Presidente do Metrô está com os dias contados

Divulgação/Metrô-DF

Escolha pessoal do governador Rodrigo Rollemberg, o presidente do Metrô, Marcelo Dourado, pode estar com os dias contados no cargo. O governador terá que entregar a cabeça do amigo para que a sua própria não fique mais exposta ainda ao desgaste junto à opinião pública local.

Ao não conseguir um desfecho favorável à greve dos metroviários que já chega a quase 30 dias, Marcelo Dourado mostra falta de comando junto a uma categoria que historicamente dá trabalho aos governantes. A gota d´água foi o quebra-quebra feito por usuários do metrô revoltados com a qualidade ainda pior do sistema desde que a greve foi iniciada e depois interrompida parcialmente por decisão da Justiça trabalhista.

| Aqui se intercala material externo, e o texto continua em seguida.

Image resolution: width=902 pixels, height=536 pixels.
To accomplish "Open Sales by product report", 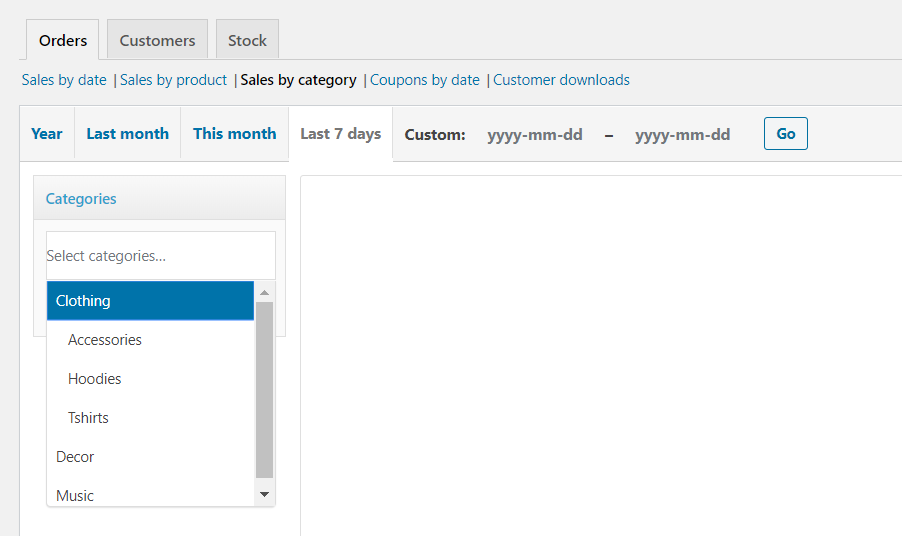I will (x=174, y=80).
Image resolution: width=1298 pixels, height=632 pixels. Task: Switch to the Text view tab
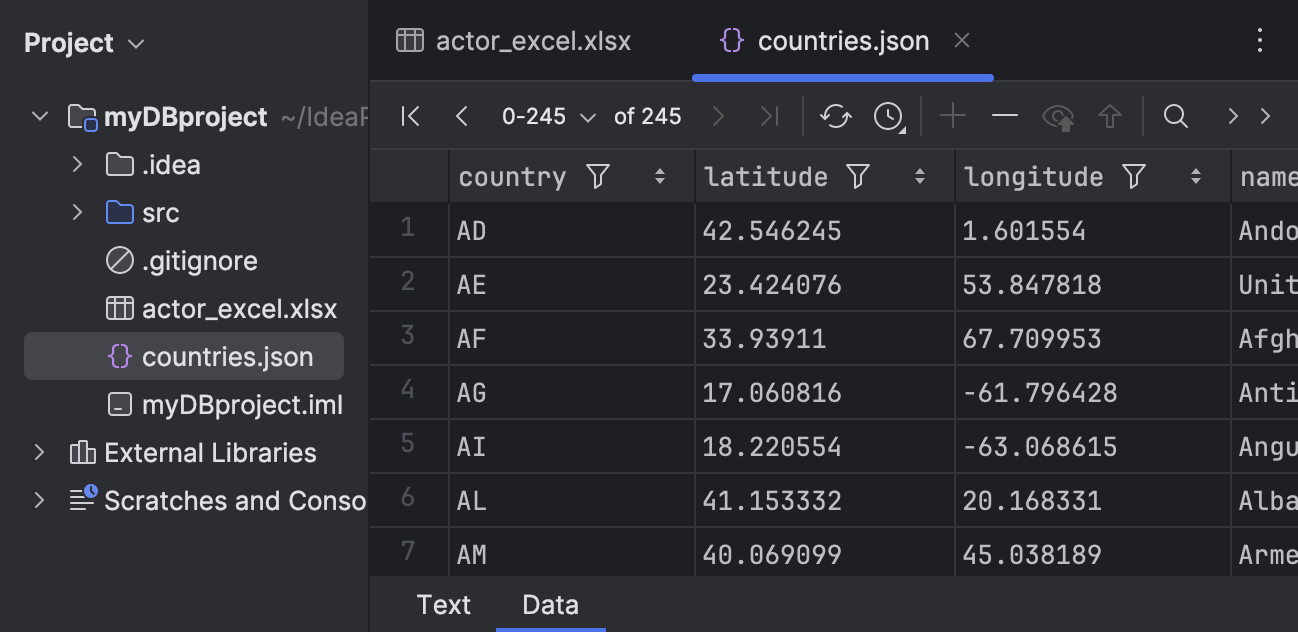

Antigo quadro do PSB na Esplanada dos Ministérios, Marcelo Dourado se destacou no comando da Sudeco – indicado por Rollemberg – ao defender a reativação da linha férrea entre Luziânia e o DF. A intenção até podia ser boa, mas carecia de conhecimento técnico, pois especialistas argumentam que as especificações da ferrovia exigiriam uma atualização tão profunda que seria quase o mesmo que construir uma nova linha.

No início de seu governo Rollemberg apostou que o amigo defensor do transporte  ferroviário – e muito bom no contato com a imprensa – seria o ideal para dar uma nova cara ao metrô de Brasília, cuja paternidade sempre foi dividida entre os ex-governadores Roriz e Arruda.

Numa primeira fase até que Dourado conseguiu algumas estratégias de marketing que renderam ganhos à imagem do metrô e, por consequência, do governo local.  Mas ninguém se transporta numa campanha de marketing, e aí é que a lua-de-mel está se transformando em divórcio.

Rollemberg já procura um nome que tenha mais pulso para enfrentar os bem-organizados metroviários do DF, e ninguém se assuste se o governador resolver sacar uma arma que já intimidou a categoria em outras épocas: a privatização do sistema.